# Erfahrungen mit einem/diesem DREIBEIN ?!



## angler84581 (9. November 2007)

Hallo,

Ich bin auf der suche nach einem schönem Dreibein. Es sollte leicht, gut zu transportieren, stabil, qualität haben und die Geldbörse nicht so würgen. Es soll natürlich auch halten und nicht son 08/15 Teil. Könnt ihr mir da was empfehlen oder über eure Dreibeine Vor- und Nachteile beschreiben. Ich habe da schon eins in der engeren Auswahl. Hier der LINK zu dem Teil:
Brandungsangeln - Ausrüstung und Zubehör Shop - Artikeldetailansicht - Cormoran Brandungsdreibein

Liebe Grüsse,  Benny


----------



## caruso (10. November 2007)

*AW: Erfahrungen mit einem/diesem DREIBEIN ?!*

Geht so. Nur die Halterung für die Rutenauflagen leiert so schnell aus. 

Gruß caruso


----------



## angler84581 (10. November 2007)

*AW: Erfahrungen mit einem/diesem DREIBEIN ?!*

Hallo,

In welcher form leiern die aus?
Bist du also nicht sorecht zufrieden mit dem Dreibein. Kannst du mir ein anderes empfehlen?

LG. Benny


----------



## trout-spezi (10. November 2007)

> Gespeicherte Daten:
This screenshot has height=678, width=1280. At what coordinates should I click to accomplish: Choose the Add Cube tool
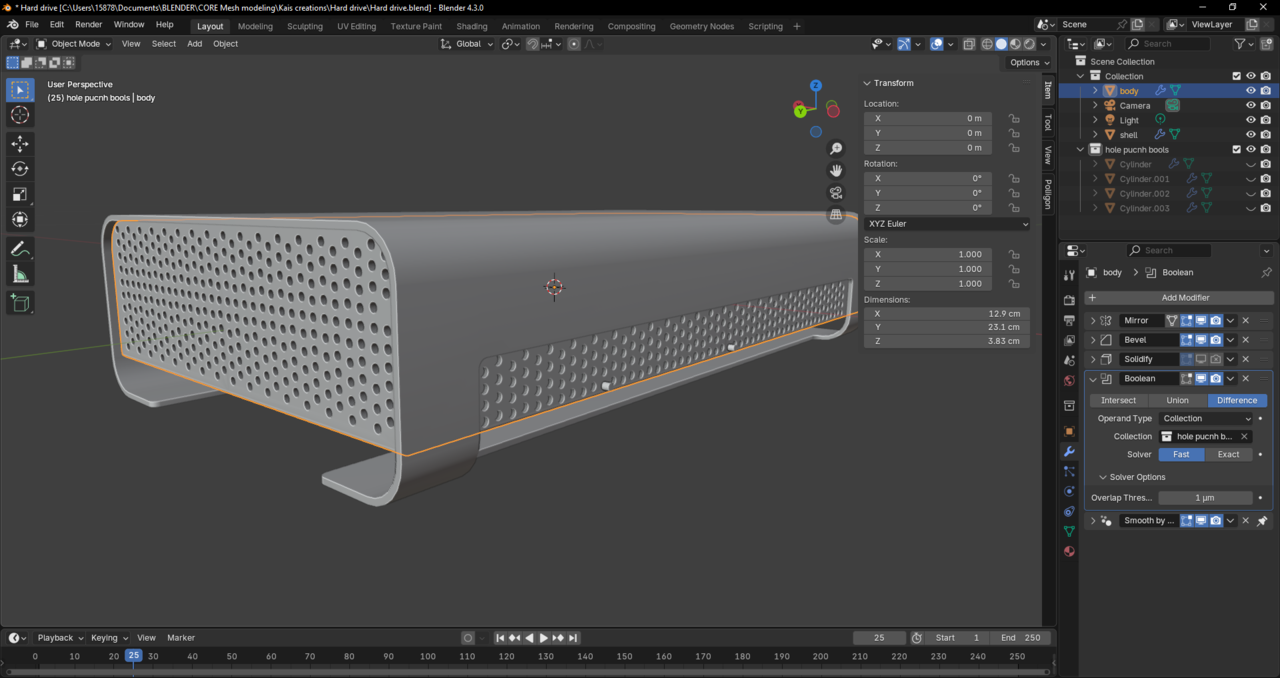point(20,303)
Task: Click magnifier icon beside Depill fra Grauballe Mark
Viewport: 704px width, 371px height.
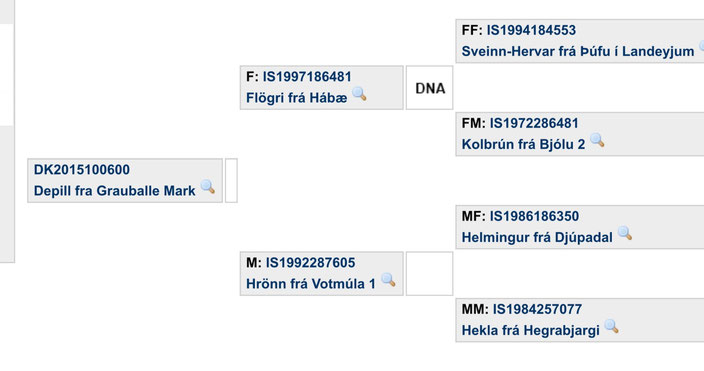Action: coord(208,187)

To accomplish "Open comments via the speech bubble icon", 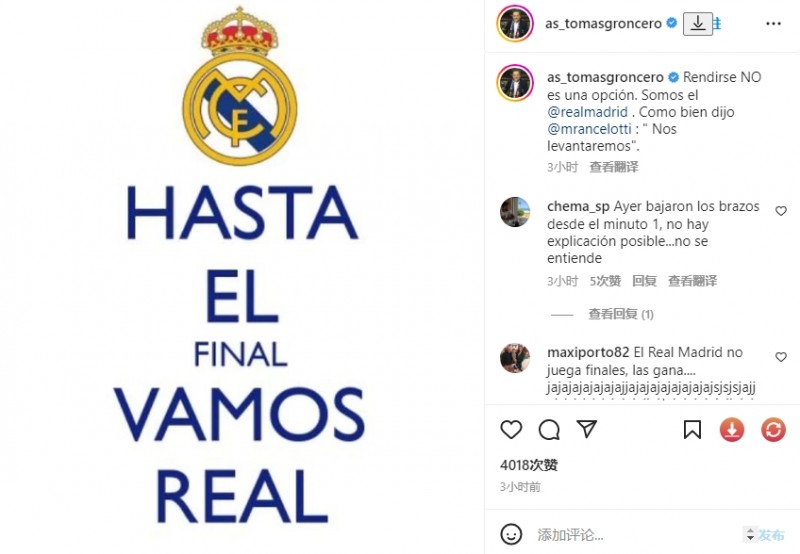I will [x=549, y=430].
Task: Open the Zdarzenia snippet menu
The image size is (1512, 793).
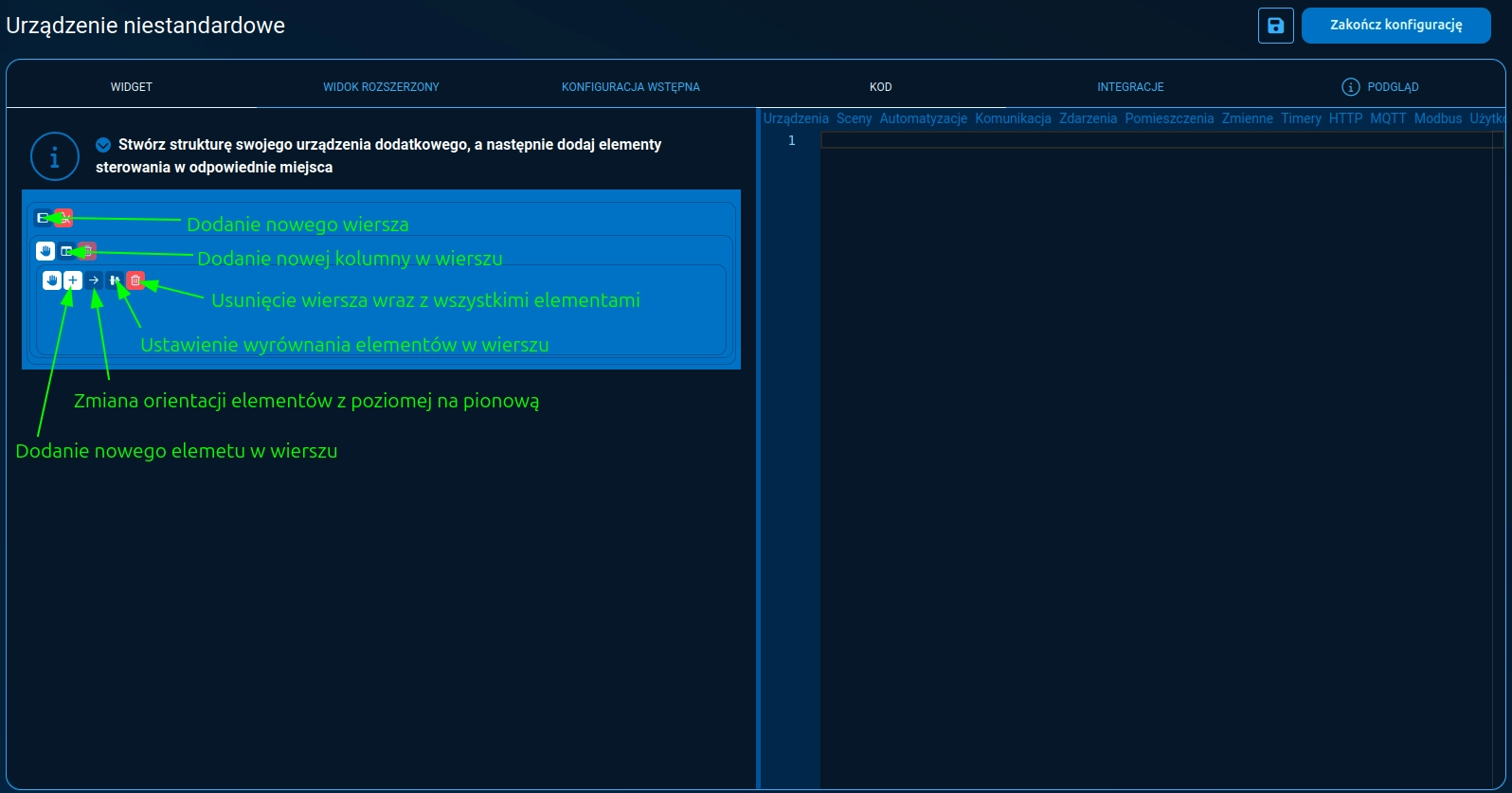Action: click(x=1088, y=118)
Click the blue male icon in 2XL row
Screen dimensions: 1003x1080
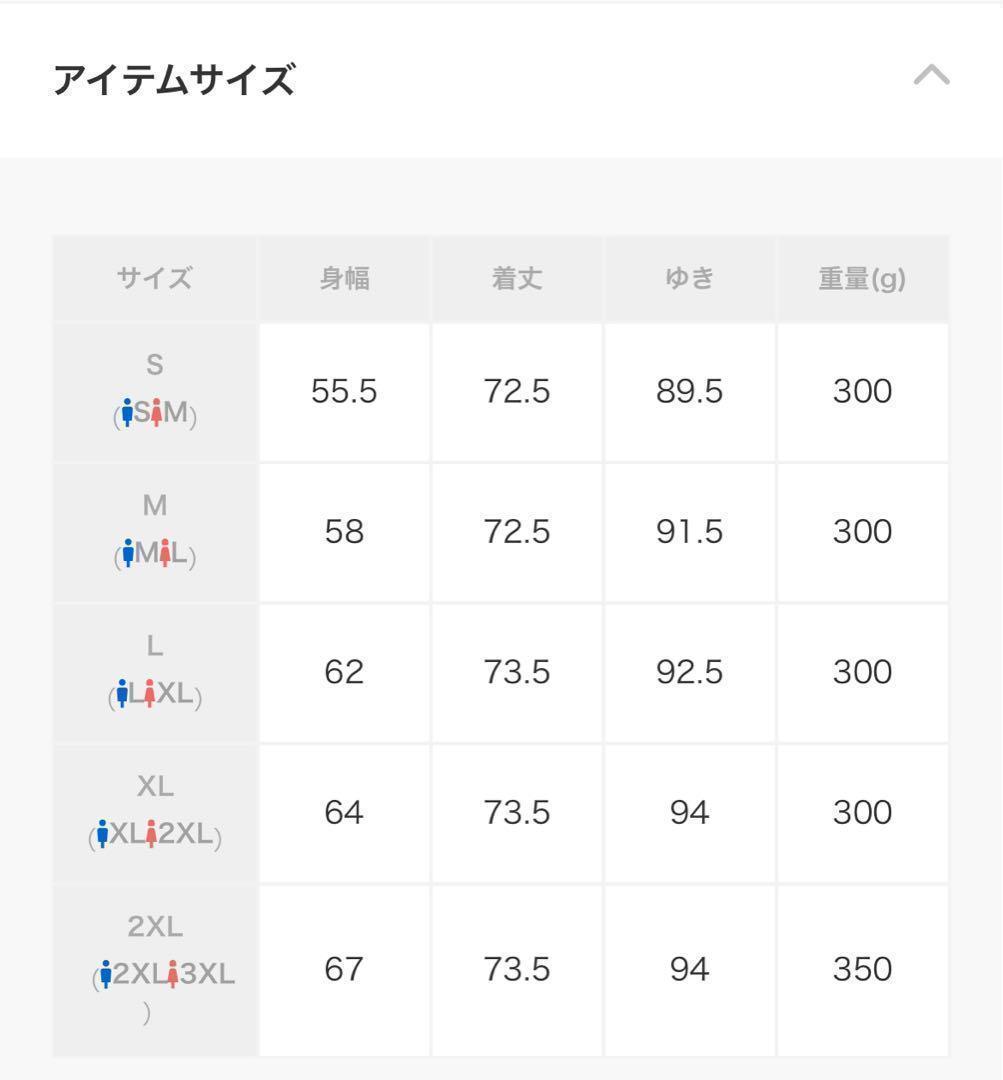106,973
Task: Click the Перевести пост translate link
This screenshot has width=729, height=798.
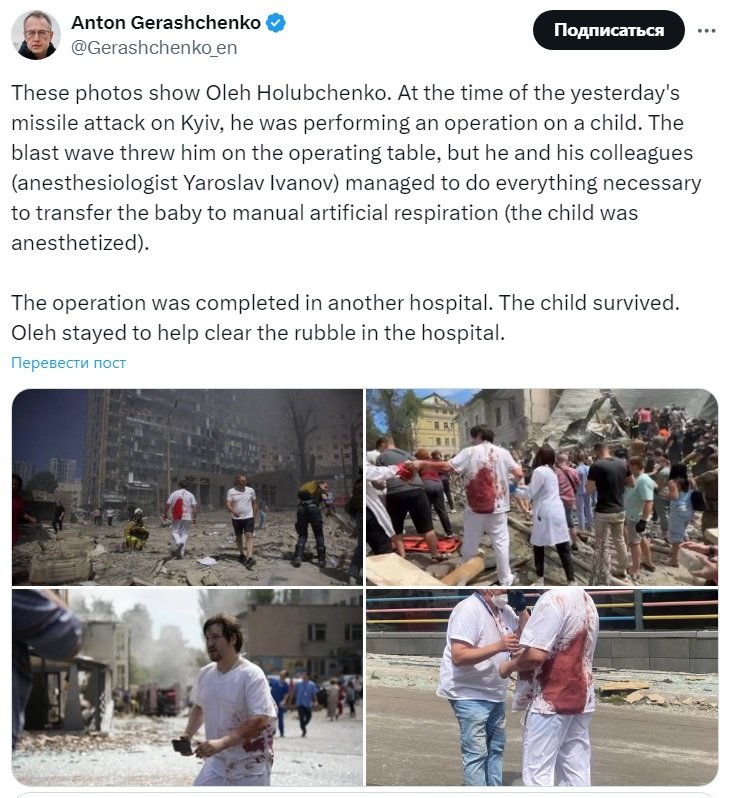Action: tap(68, 363)
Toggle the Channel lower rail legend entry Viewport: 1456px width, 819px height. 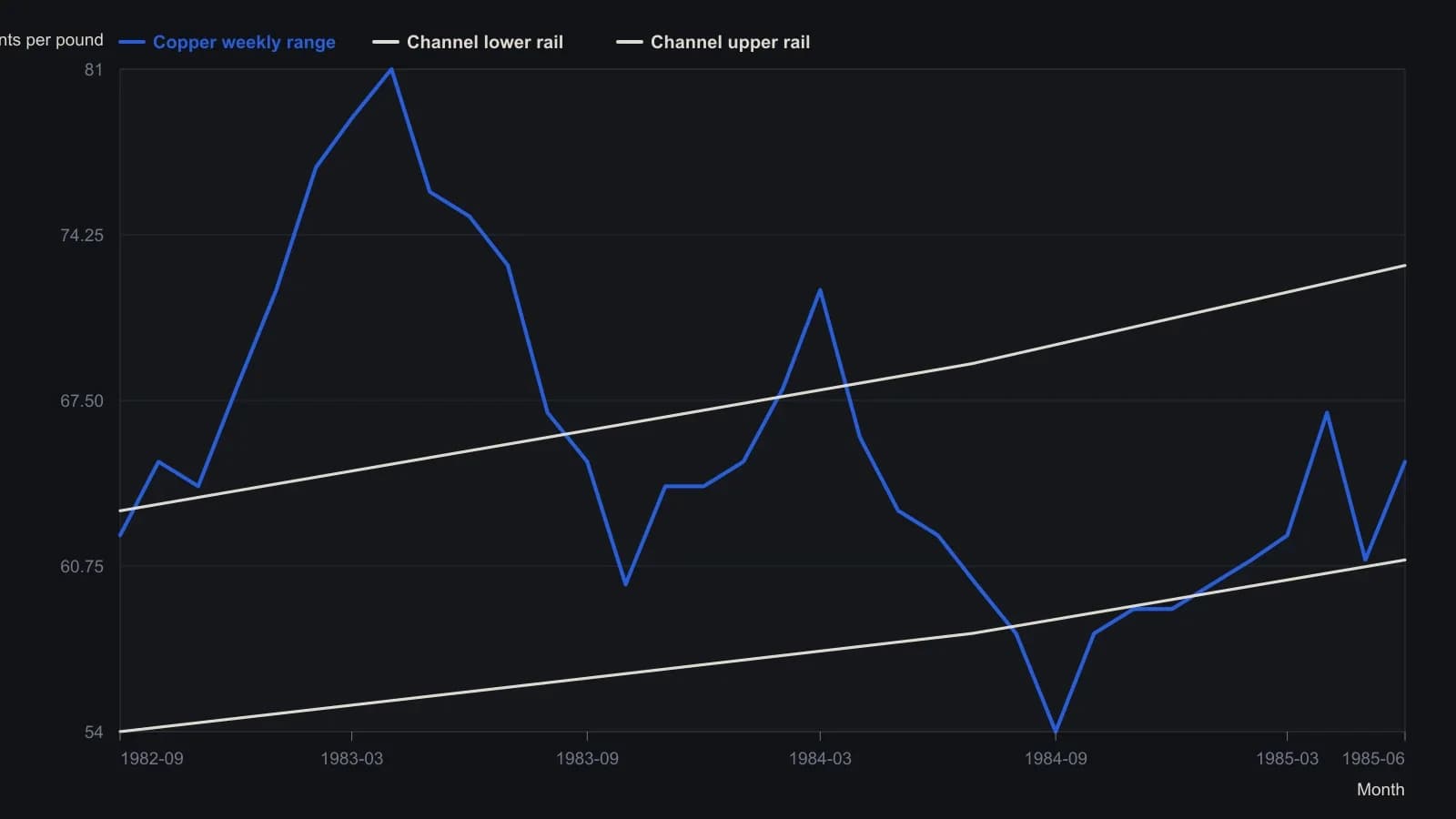(468, 42)
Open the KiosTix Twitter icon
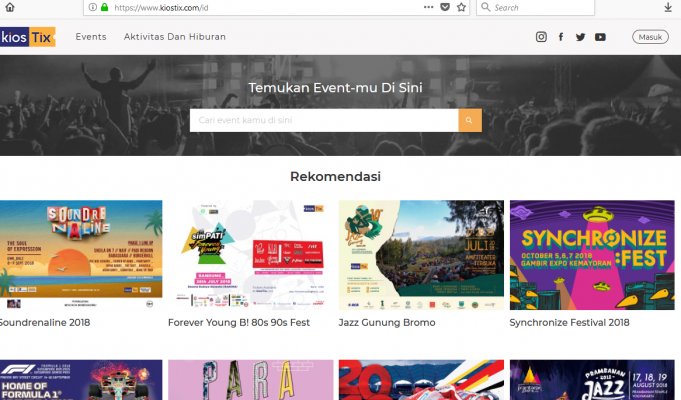 tap(580, 37)
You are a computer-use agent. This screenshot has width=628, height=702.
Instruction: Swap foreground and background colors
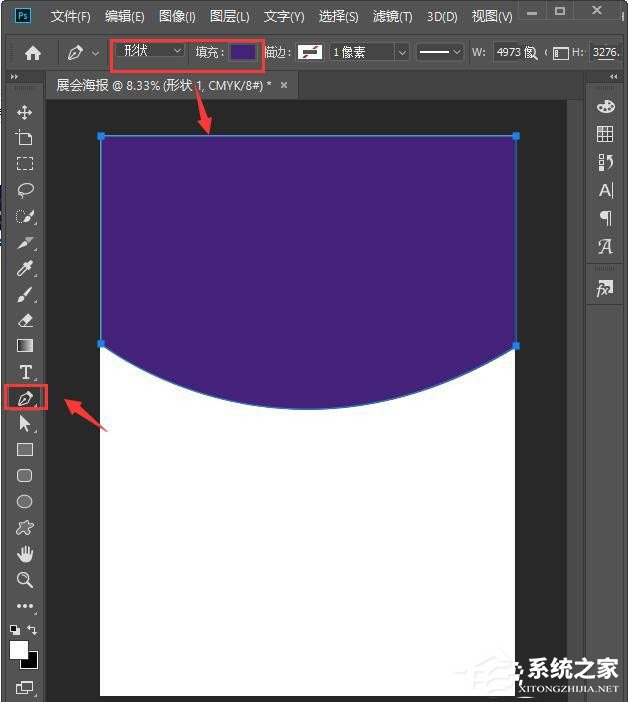(x=33, y=630)
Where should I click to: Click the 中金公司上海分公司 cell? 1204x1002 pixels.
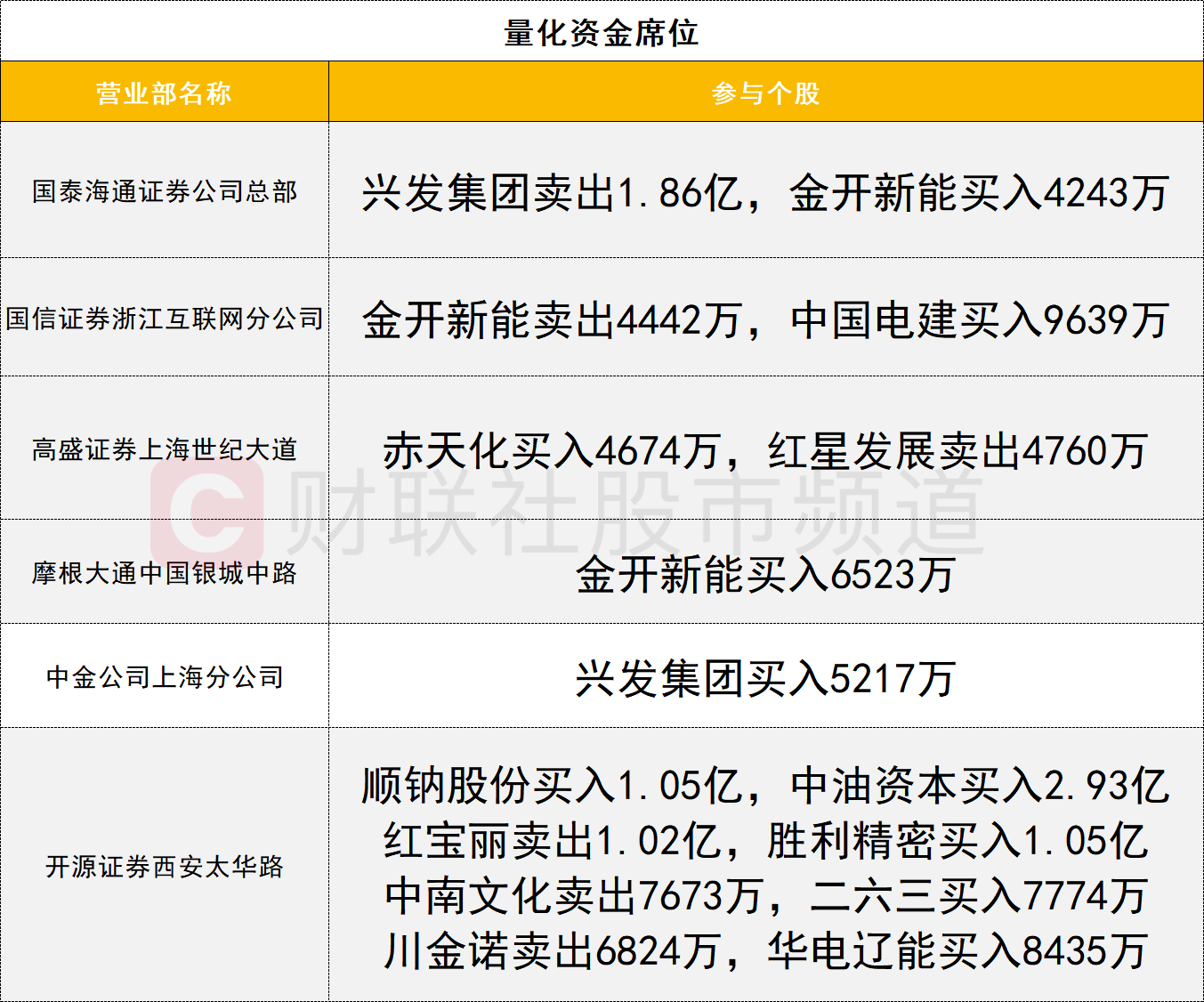click(x=165, y=677)
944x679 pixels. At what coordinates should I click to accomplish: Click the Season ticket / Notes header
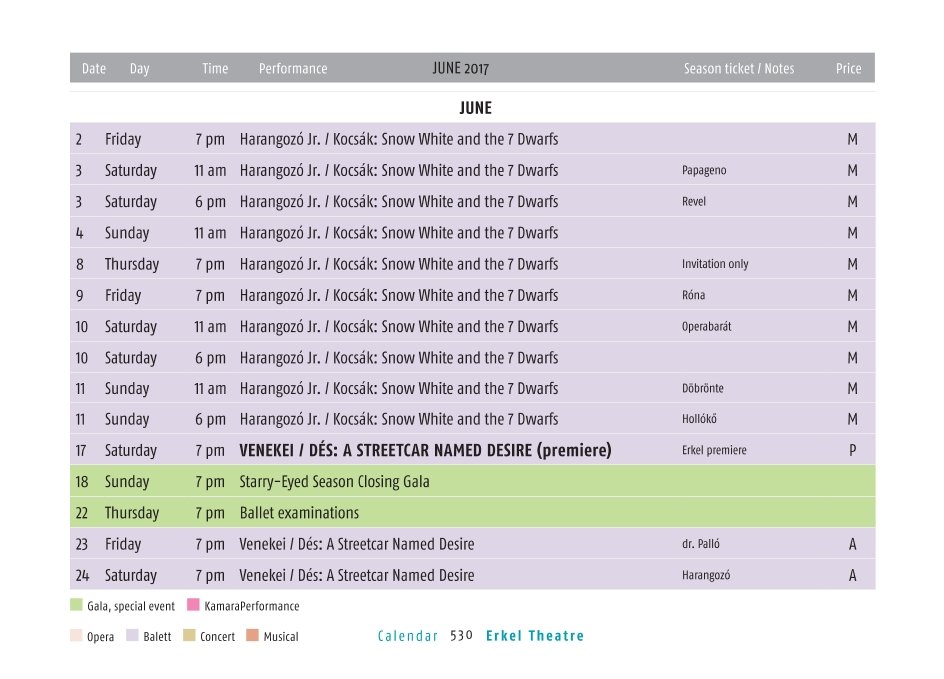[738, 69]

> Zu erledigen:
A: Welche Benutzernamen stehen im Forenthread zum Brandungsdreibein über den Beiträgen? Nennen Sie jeden Namen nur einmal.
B: Schreiben Sie aus dem Forenthread zum Brandungsdreibein den Abschnitt ab, der bei „Ich bin auf“ beginnt und bei „caruso (10. November 2007)“ endet.
C: Wie könnte der Forenthread zum Brandungsdreibein weitergehen? Führen Sie ihn von der Stelle aus fort, an der er aufhört.

> Als Antwort:
A: angler84581, caruso, trout-spezi

B:
Ich bin auf der suche nach einem schönem Dreibein. Es sollte leicht, gut zu transportieren, stabil, qualität haben und die Geldbörse nicht so würgen. Es soll natürlich auch halten und nicht son 08/15 Teil. Könnt ihr mir da was empfehlen oder über eure Dreibeine Vor- und Nachteile beschreiben. Ich habe da schon eins in der engeren Auswahl. Hier der LINK zu dem Teil:
Brandungsangeln - Ausrüstung und Zubehör Shop - Artikeldetailansicht - Cormoran Brandungsdreibein

Liebe Grüsse,  Benny


----------



## caruso (10. November 2007)

C:
*AW: Erfahrungen mit einem/diesem DREIBEIN ?!*

hm, ich denk da bezahlste wieder den namen "cormoran" mit....
schon mal bei ebay geguckt, da hamse recht schöne und auch günstig!
muss es denn fürs brandungsangeln sein? die normalen sind noch günstiger.


----------



## Waldemar (10. November 2007)

*AW: Erfahrungen mit einem/diesem DREIBEIN ?!*

Meiner Meinung nach das einzige in der Preisklasse was Du kaufen kannst.
Ich habs auch.
Ca. 20 mal aufgestellt, bei Wind und Wetter. Wackelt nix.
Davor hatte ich so eins aus Winkelschienen.
Wan noch teurer und sowas von labrig.
Das Cormoran Teil kostete vor 2-3 Jahren noch 119,- €.
Meine Empfehlung.


----------



## trout-spezi (10. November 2007)

*AW: Erfahrungen mit einem/diesem DREIBEIN ?!*

http://cgi.ebay.de/TOP-HIGH-TRI-POD...ryZ65984QQssPageNameZWDVWQQrdZ1QQcmdZViewItem

http://cgi.ebay.de/TOP-ANGEBOT-BRAN...ryZ65984QQssPageNameZWDVWQQrdZ1QQcmdZViewItem

http://cgi.ebay.de/HIGH-POD-TRIPOD-...ryZ65984QQssPageNameZWDVWQQrdZ1QQcmdZViewItem


hier ma n paar zum vergleichen!
für was richtig feines müssteste eh mehr ausgeben.

mfg


----------



## Keule1988 (10. November 2007)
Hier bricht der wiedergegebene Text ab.